What to do:
(a) In the court opinion below, condense the paragraph beginning "Defendant, Marginia R. Kemp, appeals" into a short list that keeps its main facts.
(b) Carry the court opinion below forward from the point where it stops.

Reading text:

####

SUPERIOR COURT OF NEW JERSEY

APPELLATE DIVISION

DOCKET NO. A-aa0569-08T4

STATE OF NEW JERSEY,

Plaintiff-Respondent,

v.

MARGINIA R. KEMP,

Defendant-Appellant.

 

Submitted June 3, 2010 - Decided

Before Judges Kestin and Newman.

On appeal from the Superior Court of New Jersey, Law Division, Morris County, Municipal Appeal No. 06-118.

Porzio, Bromberg & Newman, P.C., attorneys for appellant (Christine N. Bradshaw, of counsel and on the brief).

Robert A. Bianchi, Morris County Prosecutor, attorney for respondent (Paula Jordao, Assistant Prosecutor, on the brief).

PER CURIAM

Defendant, Marginia R. Kemp, appeals from her conviction in the Law Division on appeal de novo on the record, pursuant to Rule 3:23-8(a), from the Netcong Municipal Court. She was found guilty of obstruction of the administration of law in violation of N.J.S.A. 2C:29-1a, graded as a disorderly persons offense, N.J.S.A. 2C:29-1b; and careless driving in violation of N.J.S.A. 39:4-97. On the obstruction conviction, defendant was fined $256, and the court ordered $33 in costs along with $50 and $75 assessments for the Victims of Crime Compensation Board and Safe Neighborhoods Service Fund, respectively. On the careless driving conviction, defendant was fined $106 and assessed $33 in court costs.

On appeal, defendant argues:

I. THE TRIAL COURT'S DECISION SHOULD BE REVERSED BECAUSE THE STATE HAS NOT PROVEN BEYOND A REASONABLE DOUBT THAT APPELLANT KEMP OBSTRUCTED THE ADMINISTRATION OF LAW IN VIOLATION OF N.J.S.A. 2C:29-1(a).

A. Appellant Kemp did not act with the required mens rea of "purposely" when her car door tapped the officer's knee because she was merely trying to exit her vehicle to secure her safety from oncoming traffic.

B. Appellant Kemp did not commit any independent unlawful act because she fully complied with all the directions of the officer.

C. If any ambiguity exists in the language of the statute N.J.S.A. 2C:29-1, it must be interpreted in favor of Appellant Kemp.

II. THE TRIAL COURT'S DECISION SHOULD BE REVERSED BECAUSE THE STATE HAS NOT PROVEN BEYOND AREASONABLE DOUBT THAT APPELLANT KEMP DROVE CARELESSLY IN VIOLATION OF N.J.S.A. 39:4-97.

A. Appellant Kemp exercised reasonable care in the control, management, and operation of her automobile when she briefly swerved out of her lane in order to avoid collision with another vehicle.

We affirm.

In his review of the municipal court proceeding in this matter, Judge Dangler exercised his independent fact-finding responsibilities on "de novo on the record" appeal, as prescribed by Rule 3:23-8(a). Initially, he set the scene, finding that "a major water main break" had occurred.

The Department of Public Works employees were dispatched, and because of the substantial break, there was a need . . . to slow traffic . . . and perhaps divert traffic around the area that was being worked on. And initially the individual who was slowing traffic, redirecting traffic was not a police officer but rather someone from the Public Works Department . . . .

####

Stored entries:
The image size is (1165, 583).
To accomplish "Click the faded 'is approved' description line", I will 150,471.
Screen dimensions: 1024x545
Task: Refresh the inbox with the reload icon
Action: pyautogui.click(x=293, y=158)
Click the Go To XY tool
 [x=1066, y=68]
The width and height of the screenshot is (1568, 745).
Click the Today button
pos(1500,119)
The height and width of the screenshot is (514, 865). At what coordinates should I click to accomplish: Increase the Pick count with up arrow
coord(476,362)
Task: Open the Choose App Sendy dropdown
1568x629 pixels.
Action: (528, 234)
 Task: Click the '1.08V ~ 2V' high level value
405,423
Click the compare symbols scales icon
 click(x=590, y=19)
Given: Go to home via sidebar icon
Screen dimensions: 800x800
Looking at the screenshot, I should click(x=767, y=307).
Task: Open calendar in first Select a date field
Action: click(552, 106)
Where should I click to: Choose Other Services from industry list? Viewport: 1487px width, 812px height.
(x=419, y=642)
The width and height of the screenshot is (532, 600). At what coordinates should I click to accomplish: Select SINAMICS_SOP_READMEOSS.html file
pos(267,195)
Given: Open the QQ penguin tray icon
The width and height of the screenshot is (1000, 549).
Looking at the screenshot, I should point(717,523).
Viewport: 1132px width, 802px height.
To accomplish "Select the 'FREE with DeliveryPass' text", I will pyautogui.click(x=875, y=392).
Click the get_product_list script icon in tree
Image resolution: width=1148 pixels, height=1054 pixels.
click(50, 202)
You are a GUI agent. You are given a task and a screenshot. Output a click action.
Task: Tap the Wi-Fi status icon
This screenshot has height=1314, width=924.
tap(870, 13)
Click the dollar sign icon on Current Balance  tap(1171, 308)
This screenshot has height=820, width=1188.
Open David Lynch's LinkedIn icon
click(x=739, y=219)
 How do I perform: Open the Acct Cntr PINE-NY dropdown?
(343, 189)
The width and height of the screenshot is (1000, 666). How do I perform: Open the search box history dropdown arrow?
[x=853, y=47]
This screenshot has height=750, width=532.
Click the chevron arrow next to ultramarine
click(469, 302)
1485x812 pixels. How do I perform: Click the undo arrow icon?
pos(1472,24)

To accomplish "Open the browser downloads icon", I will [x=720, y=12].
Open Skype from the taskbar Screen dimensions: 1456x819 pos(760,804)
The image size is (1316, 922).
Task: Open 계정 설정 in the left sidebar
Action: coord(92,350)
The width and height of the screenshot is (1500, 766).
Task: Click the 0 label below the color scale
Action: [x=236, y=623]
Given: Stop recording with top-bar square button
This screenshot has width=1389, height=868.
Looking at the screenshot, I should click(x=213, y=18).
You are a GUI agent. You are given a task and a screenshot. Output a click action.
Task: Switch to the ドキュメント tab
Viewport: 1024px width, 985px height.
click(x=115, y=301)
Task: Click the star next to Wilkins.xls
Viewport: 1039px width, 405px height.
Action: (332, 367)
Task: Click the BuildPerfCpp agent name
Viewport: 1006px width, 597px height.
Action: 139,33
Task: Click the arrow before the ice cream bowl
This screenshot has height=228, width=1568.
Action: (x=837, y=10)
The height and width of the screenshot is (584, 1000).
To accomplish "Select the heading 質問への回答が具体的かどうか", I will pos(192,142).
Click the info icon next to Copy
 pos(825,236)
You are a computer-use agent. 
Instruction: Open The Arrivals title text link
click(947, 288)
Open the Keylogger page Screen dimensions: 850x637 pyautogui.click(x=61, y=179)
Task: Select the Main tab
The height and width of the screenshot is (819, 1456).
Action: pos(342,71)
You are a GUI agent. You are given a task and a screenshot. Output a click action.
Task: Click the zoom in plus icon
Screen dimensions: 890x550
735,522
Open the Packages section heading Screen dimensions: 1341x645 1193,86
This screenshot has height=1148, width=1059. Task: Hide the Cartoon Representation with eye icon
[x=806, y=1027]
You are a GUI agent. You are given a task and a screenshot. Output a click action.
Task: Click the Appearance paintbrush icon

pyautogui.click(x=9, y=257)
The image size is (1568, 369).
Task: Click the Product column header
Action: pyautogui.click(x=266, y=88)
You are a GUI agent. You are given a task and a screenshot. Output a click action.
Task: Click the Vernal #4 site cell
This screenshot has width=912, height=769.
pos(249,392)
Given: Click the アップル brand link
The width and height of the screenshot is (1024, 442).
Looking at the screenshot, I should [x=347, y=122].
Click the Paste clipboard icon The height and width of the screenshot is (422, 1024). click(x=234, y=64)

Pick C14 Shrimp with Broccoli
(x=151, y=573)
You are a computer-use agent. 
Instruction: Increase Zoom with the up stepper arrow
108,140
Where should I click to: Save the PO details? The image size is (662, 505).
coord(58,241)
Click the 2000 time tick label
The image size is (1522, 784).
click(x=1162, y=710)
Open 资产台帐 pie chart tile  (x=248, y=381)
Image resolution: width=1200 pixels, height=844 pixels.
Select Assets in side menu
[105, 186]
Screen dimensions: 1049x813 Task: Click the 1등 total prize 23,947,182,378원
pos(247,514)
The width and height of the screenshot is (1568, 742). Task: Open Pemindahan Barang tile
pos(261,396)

####

Task responses:
(a)
- Marginia R. Kemp appeals her conviction in the Law Division. That court heard her appeal from the Netcong Municipal Court de novo on the record under Rule 3:23-8(a).
- Obstruction of the administration of law (N.J.S.A. 2C:29-1a), graded as a disorderly persons offense (N.J.S.A. 2C:29-1b):
  - $256 fine
  - $33 in costs
  - $50 assessment for the Victims of Crime Compensation Board
  - $75 assessment for the Safe Neighborhoods Service Fund
- Careless driving (N.J.S.A. 39:4-97):
  - $106 fine
  - $33 in court costs

(b)
The State had proffered evidence that defendant's automobile failed to slow down, requiring the worker to move out of the way so he would not be struck. Defendant's car went past him to where his supervisor was standing. The supervisor corroborated the worker's account and also testified that when he looked up and saw the fast-approaching car, he signaled for it to stop, yelled at the driver (defendant), to stop, and "jumped up on the curb." Defendant "rolled down the window and started yelling at [him]." A police officer on the scene "walked over and took over."

The police officer, Patrolman Borgia, summarized the foregoing account from his perspective and continued by testifying that defendant, when signaled by the work team supervisor, "applied the brakes heavily, causing the front end to dip." As he approached the vehicle he observed defendant "lean over her car and start pointing a finger and shouting at [the supervisor]." Borgia recounted his exchange of words with defendant, describing her in a way that can be summarized as verbally combative. He "asked her twice . . . to move her car along," but defendant continued to argue. "And finally, [he] told her to pull over." Defendant responded with continued argument, but did pull up several feet. Borgia then recounted that he told her she was "still blocking the lane of traffic," and asked her to "move it up a little bit?" He went on:

At that point she actually firmly accelerated, which almost led me to believe that she was leaving the scene. She went approximately [thirty to fifty], yards up and stopped. . . . [T]hen I approached the car and . . . I asked her for her license, registration and insurance. And she just became argumentative with me, she was very upset, telling me that the stop's illegal, I have no right to stop her. I asked her several more times for her license, registration and insurance and each time she would ignore me and just tell me I had no right to pull her over.

Borgia's further efforts met with continuing resistance, and defendant displayed her cell phone, stating that she was calling the prosecutor's office. Further contretemps occurred, involving, among other events, defendant's effort to step out of her car. Another police officer became involved. Eventually, defendant was placed under arrest and transported to police headquarters where she was charged with two violations of the Criminal Code and with careless driving.

Defendant testified, asserting that, as she came upon the scene, she had to "veer[] off to . . . the right" to avoid another car that had "entered [her] lane from the eastbound." That is when she "saw the gentleman on . . . [her] right, on the sidewalk, telling [her] to slow down." She asserted that person "told [her that she] needed to slow down and [she] . . . told him [she] wasn't speeding. . . . [T]hen he started yelling at [her] . . . , and he just kept going on and on." She added, "I yelled I wasn't speeding." A police officer approached and told her to pull ahead. She complied with the request.

. . . I pulled ahead about . . . [ten] to [twenty] feet, and . . . that wasn't good enough, because the . . . eastbound traffic was entering the westbound lane. And he told me I needed to move up . . . to get out of the way of danger....I complied right away[,] . . . pull[ing] up about [ten] more feet. . . . Then he told me the reason he was stopping me because I failed to yield to an emergency vehicle.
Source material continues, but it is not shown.